Our study limitations include the cross-sectional design which restricts our ability to comment on kinetics of viral dynamics and evolution. Further, we have not been able to include samples from children below two years of age for this analysis as most of the children in our settings were diagnosed in their early and middle childhood. There may be an inherent survival bias since only these older children were included in the study. Thus, having only chronically infected children may actually underestimate the prevalence of transmitted drug resistance as the wild type virus with increased fitness may predominate and minor viral populations with drug resistant mutations may be too low to detect using population sequencing.
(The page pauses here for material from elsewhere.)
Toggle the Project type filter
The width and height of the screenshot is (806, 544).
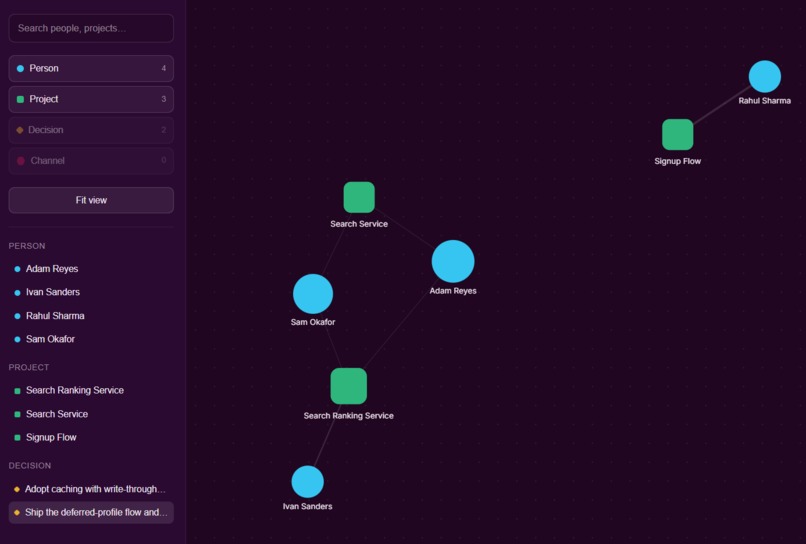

However, our study is strengthened by the inclusion of a high proportion of children with age ≥10 years, which allowed us to study viral load and its associations in adolescents. Finally, the population-based genotyping method can only detect mutations that are present in 30% or more of the quasi-species constituting circulating virus population . It is possible that mutations carried by minor viral populations may be missed due to the limited sensitivity of population-based sequencing method.